Exercise A →
Answer these questions using the report on the Katherine Horton murder appeal.
(i) How old was Katherine Horton, and where was she from?
(ii) What did the then Thai prime minister Thaksin Shinawatra call for?
(iii) By what date would prosecutors bring the case to the country's supreme court?
Exercise B → Print the part of the report on the Katherine Horton murder appeal starting at "A Foreign Office" and ending at "for their finals.", word for word.

Two Thai men who murdered tourist Katherine Horton have had their death sentence commuted to life in jail.
The fishermen confessed to the student's rape and murder
Bualoy Kothisit, 23, and Wichai Sonkhaoyai, 24, had appealed over the sentence for the killing.
The 21-year-old from Cardiff was with a fellow Reading University student when she was attacked New Year's Day on Koh Samui's Lamai Beach.
A Foreign Office spokesman confirmed the two men will no longer face the death penalty following an appeal.
A spokesperson said the appeal verdict will be officially read out at Surat Thani Court in Southern Thailand on Thursday.
Miss Horton was attacked as she made a mobile phone call on the beach where she and a friend had rented accommodation for a New Year's holiday before returning to Reading University for their finals.
The trial of the fishermen, who were arrested within days of the murder, heard she was beaten with a parasol pole of a beach umbrella, raped and later dumped out at sea, where she drowned.
The men who had been drinking and watching pornography before they launched the fatal attack both admitted the rape and murder charges.
The judge at the court in the southern Thai province of Surat Thani sentenced both men to death by lethal injection, saying their crime had "terrified people".
The men immediately appealed against their sentences.
International media attention on the murder coming as it did in the wake of the tsunami which devastated the country's tourism industry had prompted the then Thai prime minister Thaksin Shinawatra to call for the "harshest possible punishment" for the men.
Katherine Horton was on holiday with a friend
Making their appeal, the pair's lawyer claimed they were convicted solely on DNA evidence and that they confessed to her murder "out of a sense of remorse".
He said they were appealing on grounds that the death penalty was "too harsh" and that their conviction was secured without eyewitnesses.
Their lawyer Prompatchara Namuang said at the weekend: "The court commuted their death sentences on the ground that they had voluntarily confessed their crime."
Prosecutors would challenge the court's decision and bring the case to the country's supreme court by 7 December, he said.
Ian Horton, the father of the murdered student, said: "We respect the judicial procedure that happens in Thailand.
"We are not involved in that and we have never been involved in that.
"If the judicial procedure results in a commutation of the death sentence, so be it.
"If it results in the carrying out of the death sentence, then so be it," he said.
Mr Horton said the family were "uniform on this", adding "We would just like it all to calm down now."

Dataset records →
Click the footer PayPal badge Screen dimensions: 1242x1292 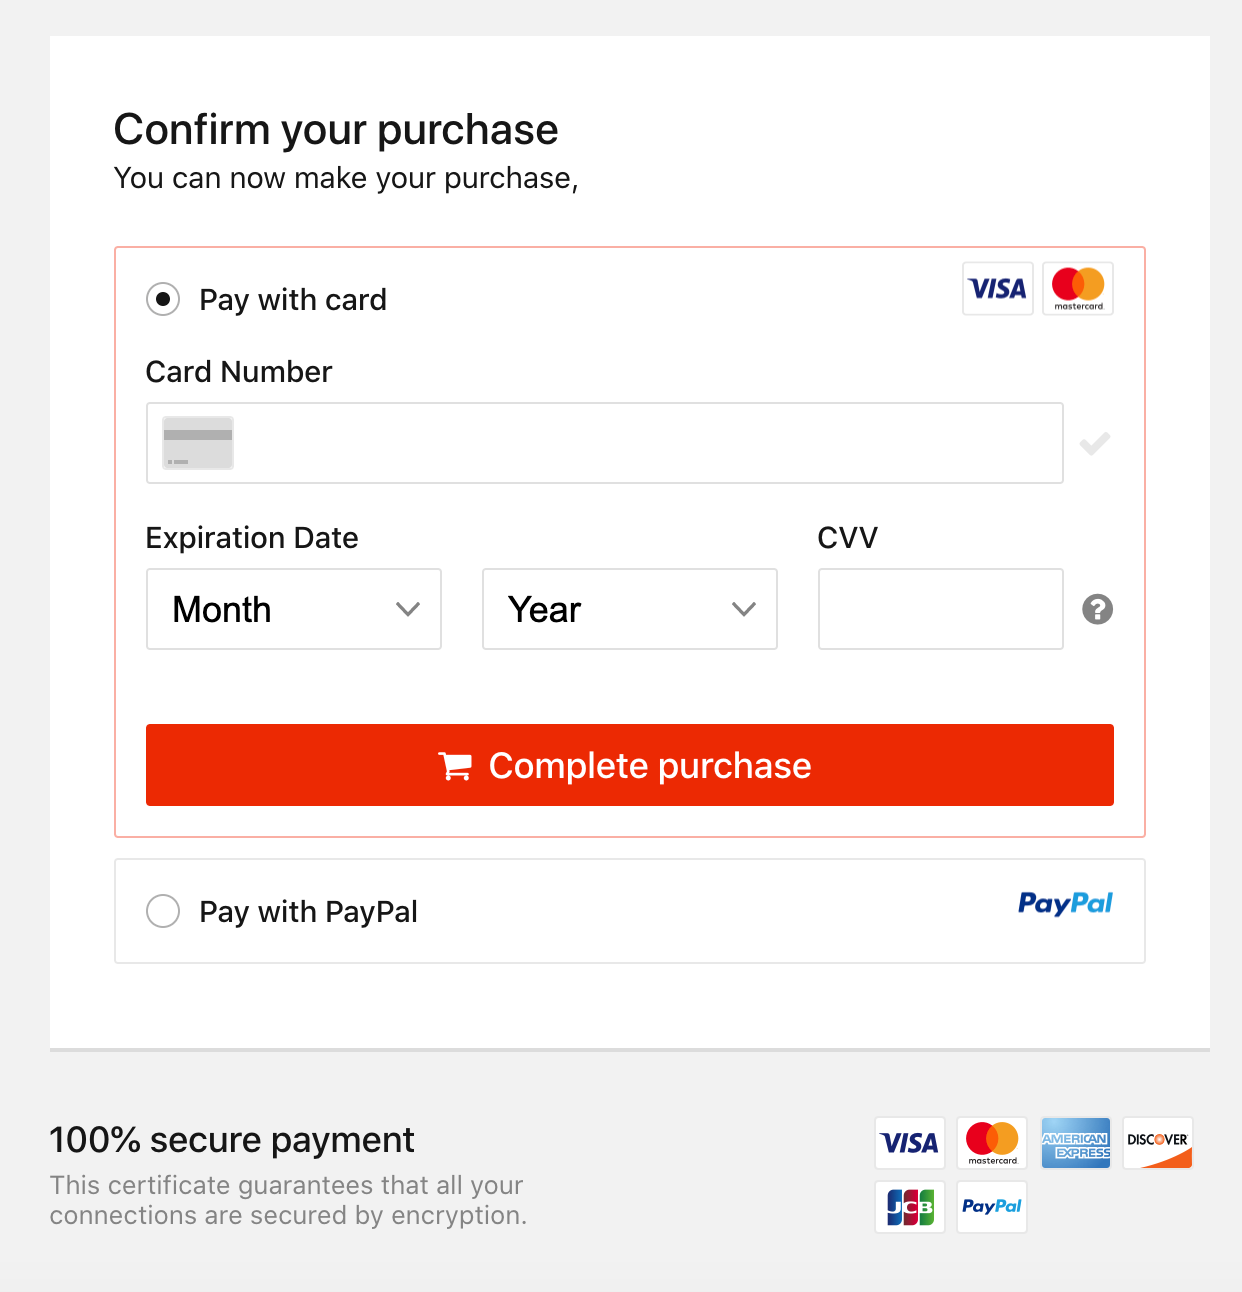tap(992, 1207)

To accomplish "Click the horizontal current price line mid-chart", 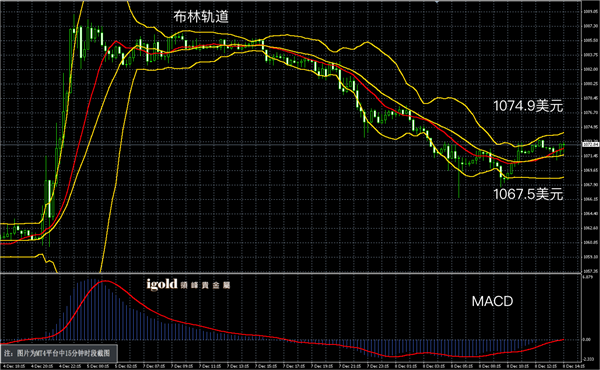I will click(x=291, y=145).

---

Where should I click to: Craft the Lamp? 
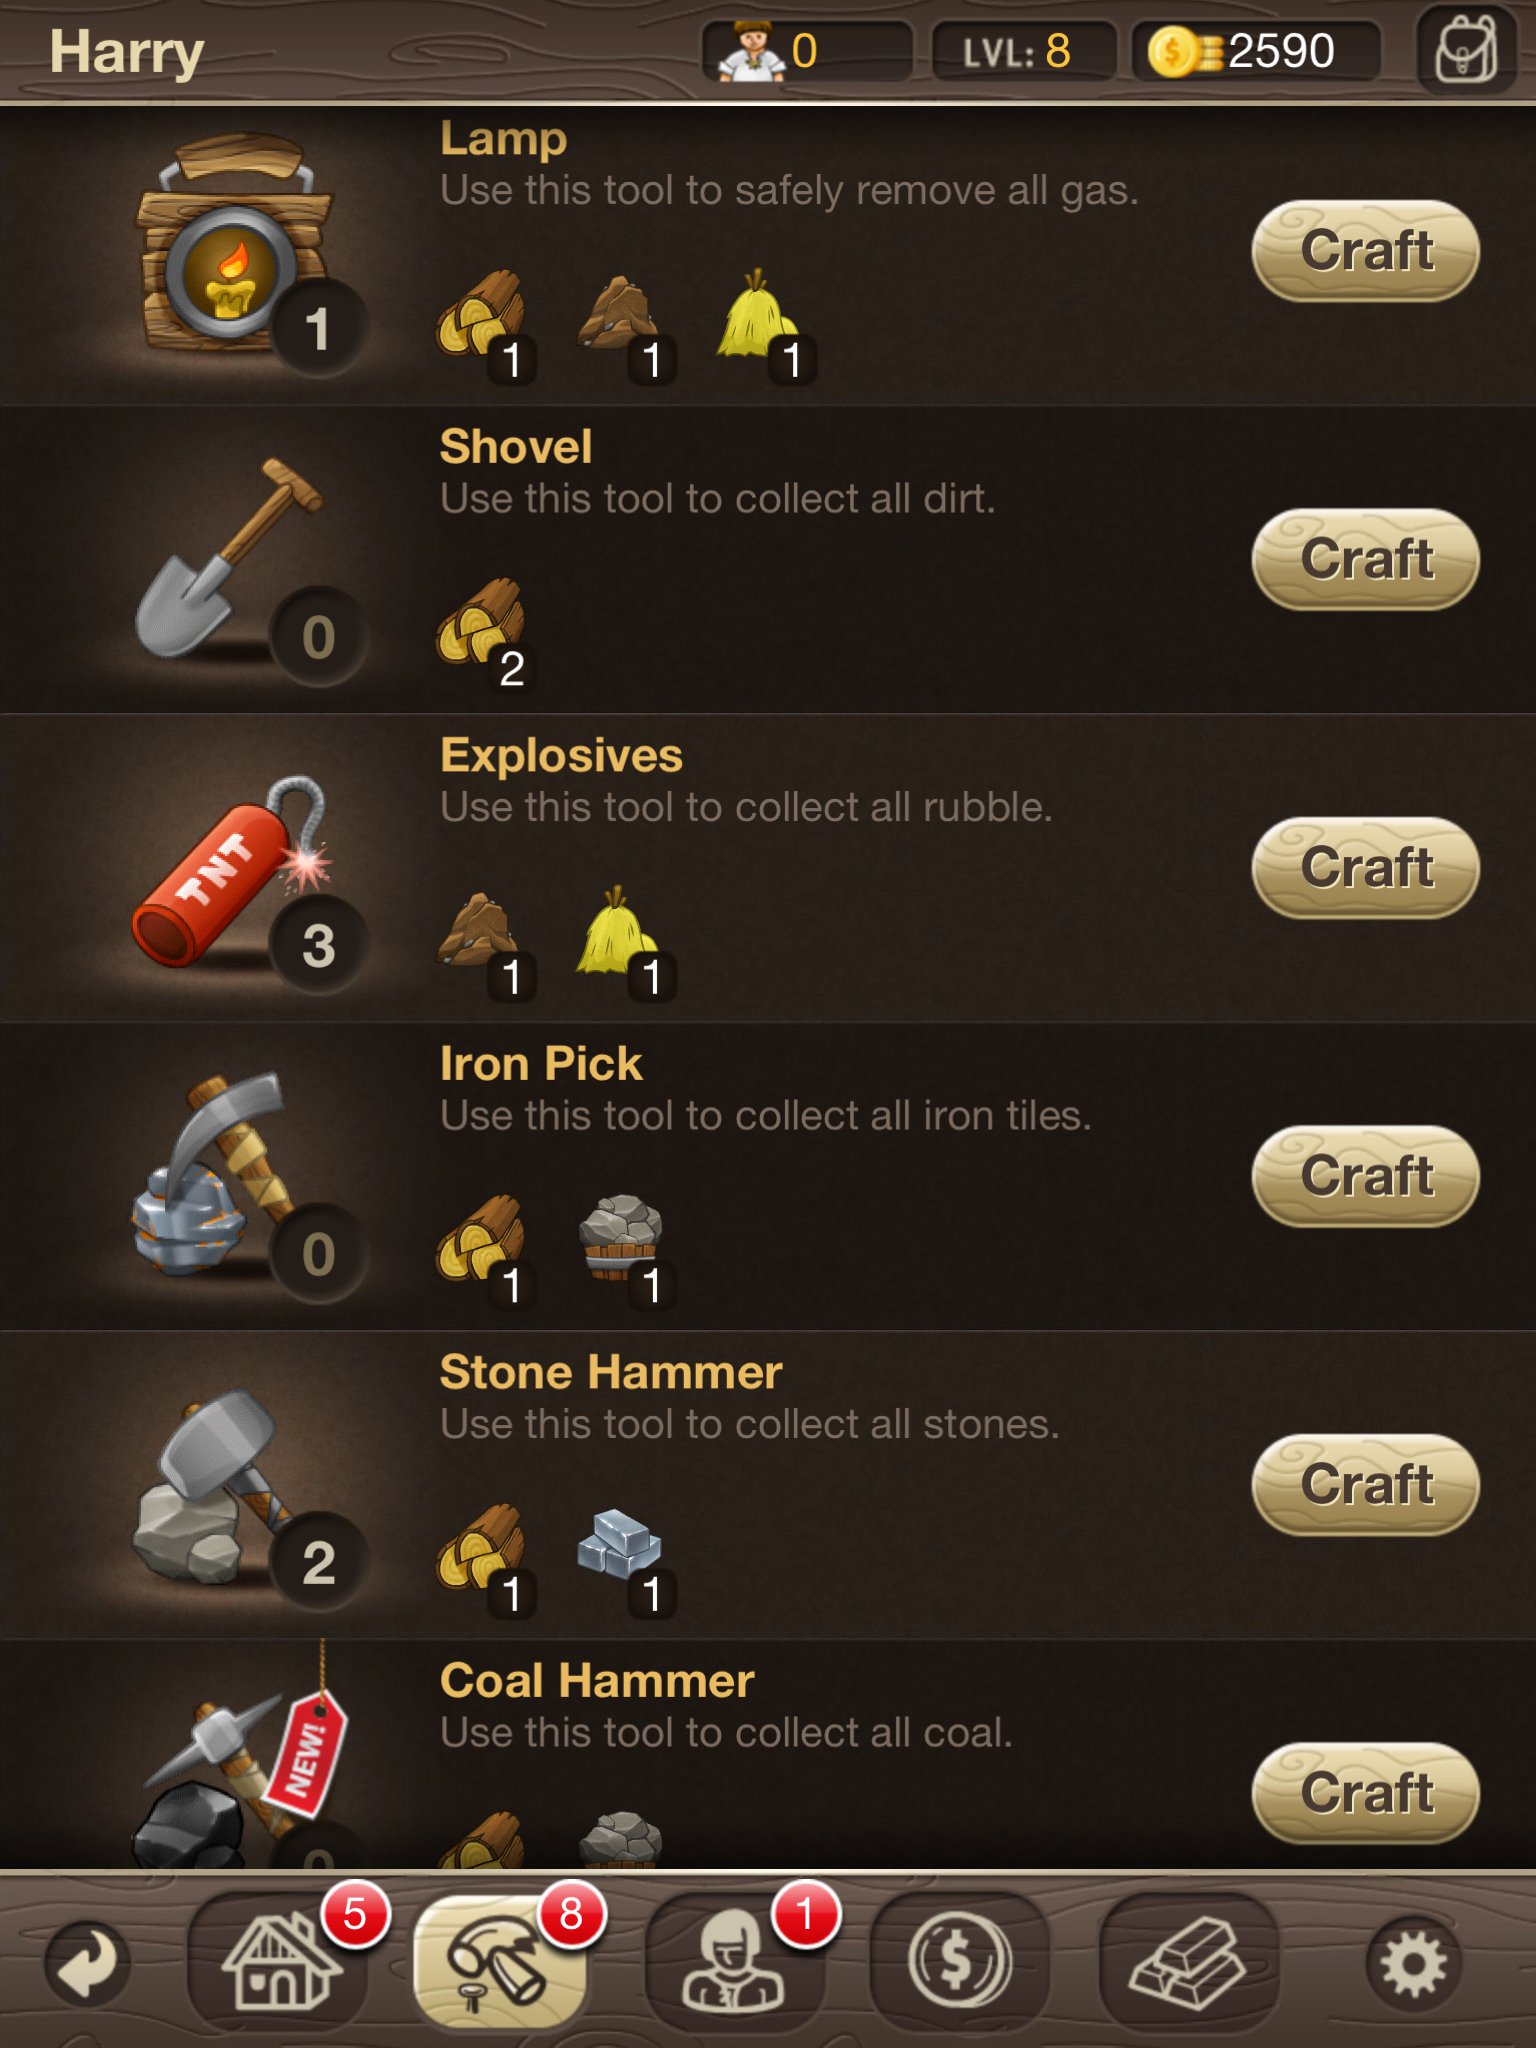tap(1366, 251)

Response area A →
(i) She was 21 and from Cardiff.
(ii) He called for the "harshest possible punishment" for the men.
(iii) By 7 December.

Response area B →
A Foreign Office spokesman confirmed the two men will no longer face the death penalty following an appeal.
A spokesperson said the appeal verdict will be officially read out at Surat Thani Court in Southern Thailand on Thursday.
Miss Horton was attacked as she made a mobile phone call on the beach where she and a friend had rented accommodation for a New Year's holiday before returning to Reading University for their finals.